しかし後述するデメリットがあることを忘れてはいけません。
個人事業主やフリーランスが事業再構築補助金を申請するデメリット
大きな補助金額の枠で申請するということは、法人や中小企業の申請が集中するので、事業規模や資金面でこれら企業と比べると劣る個人事業主やフリーランスは、採択されにくくなります。

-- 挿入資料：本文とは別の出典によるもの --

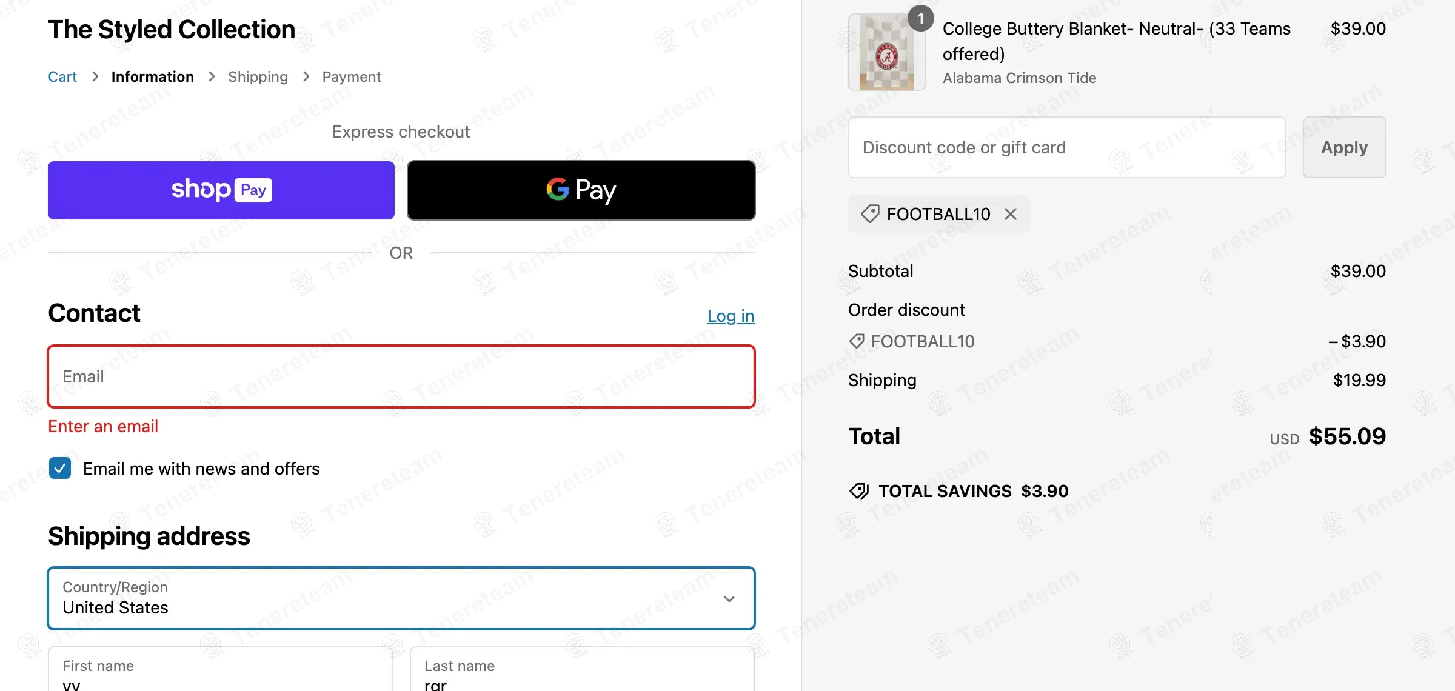
Task: Click the order discount FOOTBALL10 tag icon
Action: click(857, 341)
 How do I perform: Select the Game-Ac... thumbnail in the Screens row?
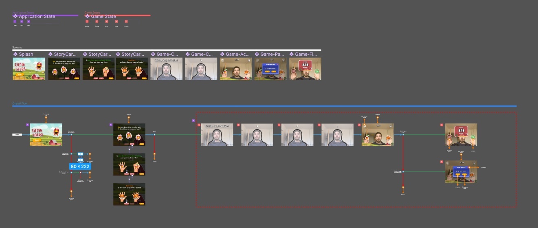pyautogui.click(x=236, y=69)
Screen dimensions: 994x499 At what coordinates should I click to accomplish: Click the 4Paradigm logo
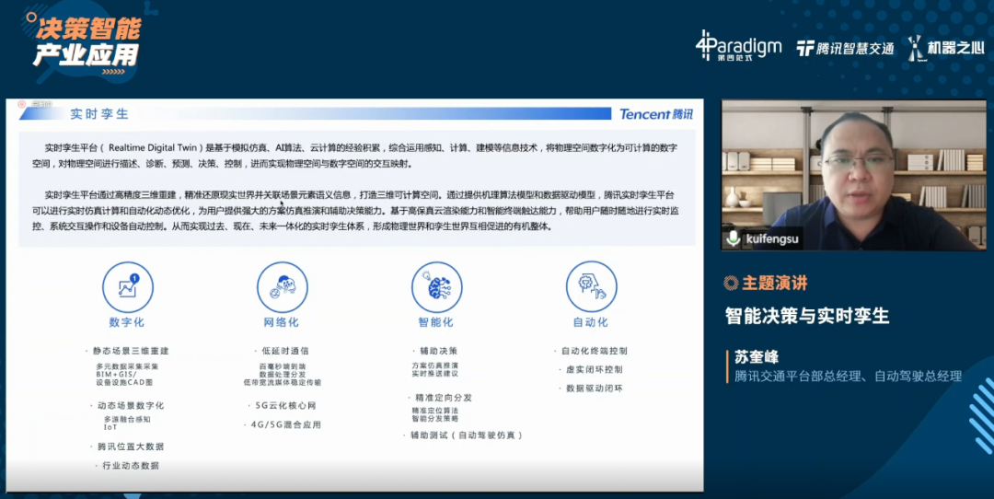point(738,46)
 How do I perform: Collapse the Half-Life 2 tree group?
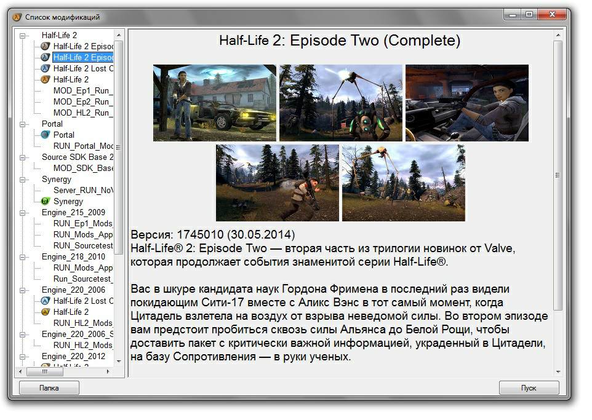[x=23, y=36]
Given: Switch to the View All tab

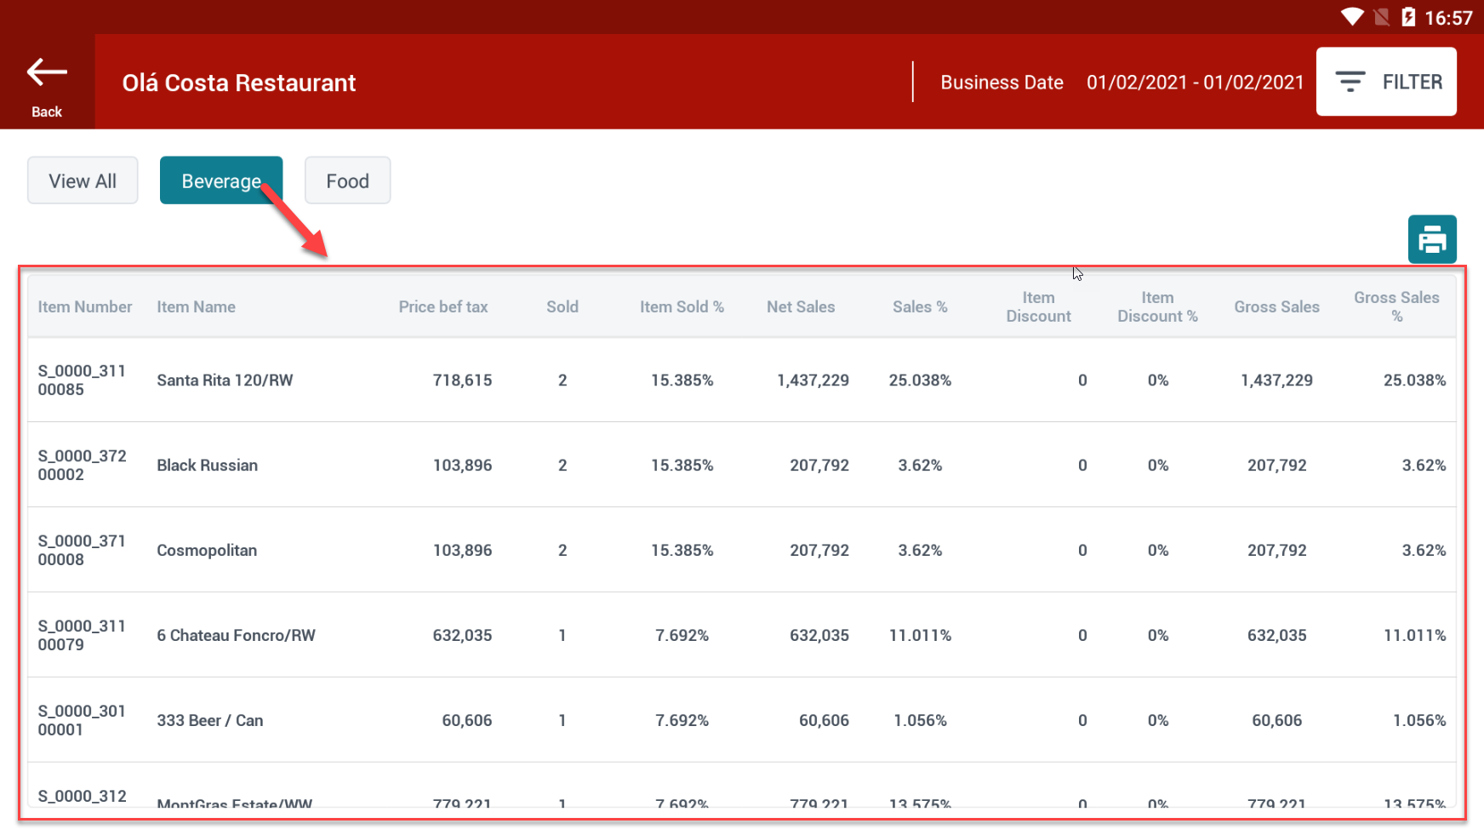Looking at the screenshot, I should [x=83, y=180].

確かに個人事業主やフリーランスの方が事業再構築補助金を申請する場合は通常枠で問題ないのですが、おすすめの方法としては後述する「緊急事態宣言枠」で申請した方が良いでしょう。
事業再構築補助金の緊急事態宣言枠とは?
事業再構築補助金の緊急事態宣言枠は、事業再構築補助金の要件を全て満たしていて、それでいてかつ飲食店の時短営業や不要不急の外出・移動の自粛などで影響を受けた方が対象となります。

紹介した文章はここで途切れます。